The biggest surprise around the Canadian central bank’s decision to raise interest rates on January 17 might have been how calmly the markets absorbed the shift in policy. Unlike last year’s consecutive increases in July and September, most traders saw this one coming.
The chief economists at Canada’s seven biggest banks all correctly predicted the move; prices for financial assets tied to short-term interest rates implied an 80 percent probability that the Bank of Canada would raise its benchmark a quarter point, which it did.
A few economists waited until a week before the announcement to place their final bets, but that’s okay, because it shows market participants are finally responding to data, instead of over-interpreting the central bank’s messaging. Poloz’s four-and-a-half years of conditioning are working.
This wasn’t the case last summer when a report showed GDP grew at an annual rate of 4.5 percent in the second quarter. It was an off-the-charts reading that demanded a response, particularly because the central bank that had sworn it would move when it received clear signals from data. Still, many economists and traders were surprised when the Bank of Canada raised borrowing costs.
That shock might have been exactly what market participants needed to understand how Poloz and his deputies on the Governing Council would likely respond to December’s Labour Force Survey from Statistics Canada that revealed the jobless rate fell to a record low. Policy makers have made clear their inclination to leave interest rates low, but there was no way to look past the strength of the data.
“I just find it on balance reassuring that the market reads the data similar to what we do,” Poloz said at a press conference after the latest policy announcement.
“That’s the other side of data dependence,” he added, a reference to his long-standing argument that central bankers and investors should be engaged in a two-way conversation, not one in which market actors are waiting on central bankers to tell them what to do. “The market is reacting to the data before we do,” Poloz said. “That’s very helpful.”
Let’s hope his peers are watching.
Most central bankers say they dislike the code words that have come to characterize their communications strategies. There is a general agreement that the US Federal Reserve’s tendency to telegraph its intentions contributed to the financial crisis by making the path of interest rates too predictable. A healthy debate about the state of the economy might have created doubt, giving investors an incentive to hedge. If more investors had been hedged going into 2008, the damage wouldn’t have been as severe.
But despite all that, the world’s major central banks remain reluctant to let investors walk on their own. Guidance proved useful in providing certainty during the depths of the financial crisis. Yet few have stopped providing it, even though the worst is long past. The Fed, the European Central Bank, the Bank of England and others seem to fear being the cause of too much market volatility.
Poloz is the exception.
He said that explicit forward guidance was something central bankers should provide sparingly, and that anyone who wanted to divine the path of interest rates should study the data, just as the central bank does.
This position earned him a legion of detractors. But he endured the criticism, and might now be making more friends than enemies.
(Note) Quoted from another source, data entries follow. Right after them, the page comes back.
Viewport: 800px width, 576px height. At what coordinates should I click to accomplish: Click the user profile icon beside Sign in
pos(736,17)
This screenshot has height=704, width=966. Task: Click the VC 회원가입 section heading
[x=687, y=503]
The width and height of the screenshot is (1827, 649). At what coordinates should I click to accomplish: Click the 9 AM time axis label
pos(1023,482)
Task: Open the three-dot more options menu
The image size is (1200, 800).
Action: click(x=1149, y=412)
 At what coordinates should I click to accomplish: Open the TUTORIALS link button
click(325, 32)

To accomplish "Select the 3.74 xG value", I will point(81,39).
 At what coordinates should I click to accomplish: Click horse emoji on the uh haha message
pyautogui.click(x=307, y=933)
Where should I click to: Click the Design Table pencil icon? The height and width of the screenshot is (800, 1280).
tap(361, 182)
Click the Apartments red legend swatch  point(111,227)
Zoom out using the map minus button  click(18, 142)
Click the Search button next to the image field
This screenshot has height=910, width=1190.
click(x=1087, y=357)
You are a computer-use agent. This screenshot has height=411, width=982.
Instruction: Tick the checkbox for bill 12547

Instead of complaining, many analysts simply tempered their projections for Canada’s next interest-rate increase by advising their clients that policy would depend on the indicators.
“The [Bank of Canada] is more data-dependent than ever,” Frances Donald, senior economist at Manulife Asset Management, said in a note to her clients. “We believe Governor Stephen Poloz will continue to refrain from providing forward guidance, and markets will need to rely on their own interpretation of incoming data to front-run the [Bank of Canada].”
As long as the Fed and other central banks continue to speak in code, Poloz will have to contend with analysts and journalists who insist on seeking hidden meaning in the Bank of Canada’s choice of words.
In its policy statement, the Bank of Canada said that “some continued monetary policy accommodation will likely be needed to keep the economy operating close to potential and inflation on target.”
That’s an acknowledgement that if observers are expected to predict the path of interest rates on their own, policy makers must be as transparent as possible about the way they see things at any given time. And yet, there were those who wanted more. At the press conference, Poloz was forced to reassure that the word “some” in that sentence means the same as it does in “everyday language,” and nothing more.
Canada’s central bank still is less transparent than many of its peers. It doesn’t release minutes of its policy meetings, it doesn’t keep transcripts and it doesn’t allow the deputies on the Governing Council to say much publicly. At the same time, the institution is putting a lot of thought into how a modern central bank should communicate with the public.
Communication is on the agenda for the next mandate review, and policy makers have shown a willingness to tinker in real time. Previously, four of the Bank of Canada’s eight annual policy announcements were made without any context beyond the 400 or so words in statement. Starting this year, the central bank will ensure that each of those interest-rate decisions is closely followed by a speech and a press conference.
That’s a positive change, if policy makers are forthcoming about how they are interpreting economic developments. Based on recent events, there is reason to think that they will be.